Ken Davidoff

Ken Davidoff

MLB

Yankees take history and ‘hope’ into desperate September

September. Baseball’s best month, arguably. Crunch time.

The Yankees will require an awesome September to live to see October, and they have a roster full of players who historically love September.

Unfortunately for them, those same players haven’t loved 2014.

“When I was younger, I always felt like I stayed strong during the long season,” Mark Teixeira said Sunday, before the Yankees closed their August with a disheartening, 4-3 loss to the Blue Jays at Rogers Centre. “I worked really hard in the offseason. I just felt like everyone else was wearing down and I stayed strong.

“But the last few years have probably been a little different. I didn’t play very much in 2012 and I didn’t play at all last year. I’m actually interested to see how I feel this year.”

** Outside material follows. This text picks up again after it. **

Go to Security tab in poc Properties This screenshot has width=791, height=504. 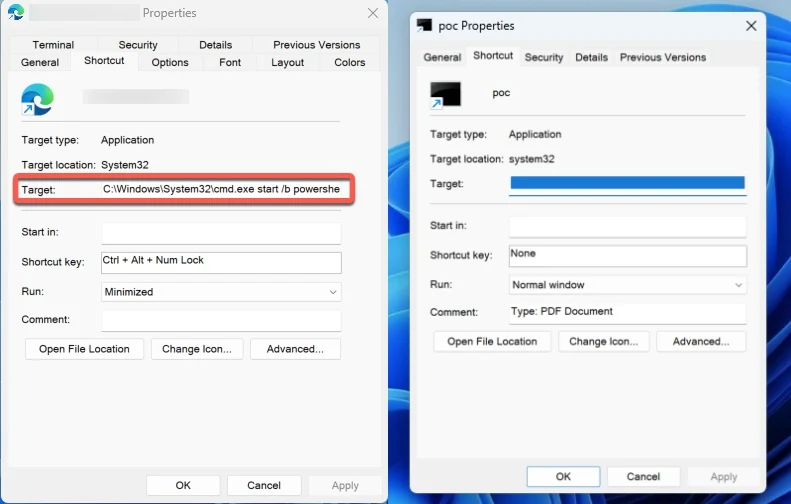[x=544, y=57]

First, let’s take a step back toward the bigger picture. After going 15-13 in August with a dramatically retooled roster, the Yankees will take a 70-65 record into Yankee Stadium on Tuesday night, when they kick off a crucial, nine-game homestand starting with the Red Sox. Their best month of the season was April, when they posted a 15-11 mark, a .577 winning percentage.

In the Aug. 13 edition of The Post, as every single one of you surely recalls, I wrote that the Yankees would need to win 89 games to qualify for the playoffs. That would require them to go 19-8, a .703 winning percentage, this month. The current leader for the second American League wild card, Detroit, is on pace to win 89 games, so 89 still looks like a decent projection.

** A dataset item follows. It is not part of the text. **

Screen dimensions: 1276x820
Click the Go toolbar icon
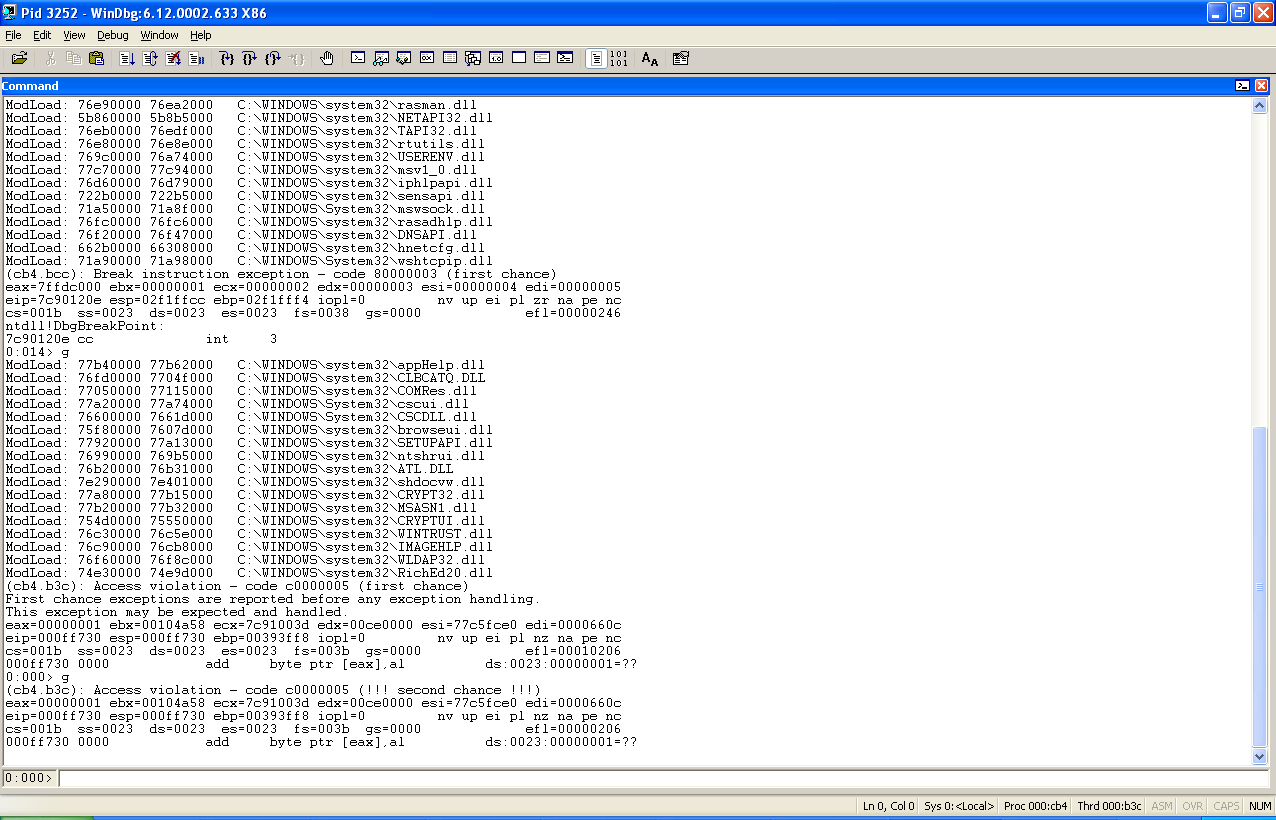pyautogui.click(x=127, y=59)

While multiple avenues exist for the Yankees to pull off this long-shot bid, the most logical calls for a rebirth of their slumping, established hitters. David Robertson told The Post’s George King he felt these Yankees were better equipped than their 2013 predecessors to make a run, and he’s right, if you just look at the names involved. You’d rather have Teixeira, Derek Jeter and Stephen Drew in your starting lineup than Lyle Overbay, Mark Reynolds and Brendan Ryan.

Teixeira, Jeter and Drew intrigue particularly for this reason: September (and regular-season October) ranks as the best month of each man’s career. And each man just completed an August that can be described only as rank.

On Sunday, Teixeira went 0-for-4 with three strikeouts to tie the bow on a .193/.276/.307 August. Earlier this season, he at least displayed some pop when healthy. And as he pointed out himself, his career September numbers of .293/.379/.562 were compiled what feels like a lifetime ago.

Asked if he thought he had a September surge in him, Teixeira said, “I hope so. I hope so.”

Jeter actually was enjoying an acceptable, if diminished, retirement campaign before everything fell apart in August. He went .207/.226/.261, stirring up more discussion about whether Joe Girardi should finally drop Jeter in the Yankees’ lineup. Girardi indicated to me during this just-completed road trip that he wouldn’t be doing that.

If you’re looking for half-full glasses, Jeter tallied an acceptable .289/.340/.320 slash line in July, and he’s just one month removed from that. He’s .320/.397/.449 lifetime in September. And he actually began lifting the ball a little more on the road.

“I feel all right,” Jeter said after Sunday’s game. “I had a couple [good at-bats] today, pretty good. You’d like to hit line drives every time up, but unfortunately, pitchers have the opposite view. That’s how this game is. There’s ups and downs.

Derek Jeter is greeted in the Yankees dugout after scoring against the Tigers last week.AP

“I feel good. The results will be there.”

Drew, an impending free agent, joined the Yankees July 31 as a potential successor to Jeter. As a Yankee, switching between second base and shortstop, he owns a .153/.225/.306 line. For his career, he’s .283/.345/.477 in September.

“The more at-bats I get every year, it’s always my second half is really strong. I don’t know,” Drew said. “That’s just the way it goes.”

His previous two seasons were disrupted dramatically — by a right ankle injury in 2012 and by a concussion in 2013. He started 2014 late because of the draft compensation attached to his free agency. He closed ’12 (.263/.331/.421) and ’13 (.277/.341/.518) strong. “Hopefully, this September will be good,” he said.

Let’s skip the part about how Brian McCann (.252/.326/.401) and Martin Prado (.275/.321/.379) are at their worst this time of year. Well, except to note that if McCann matched his career September, his 2014 numbers would increase.

Yup, the Yankees need plenty to go right, starting now.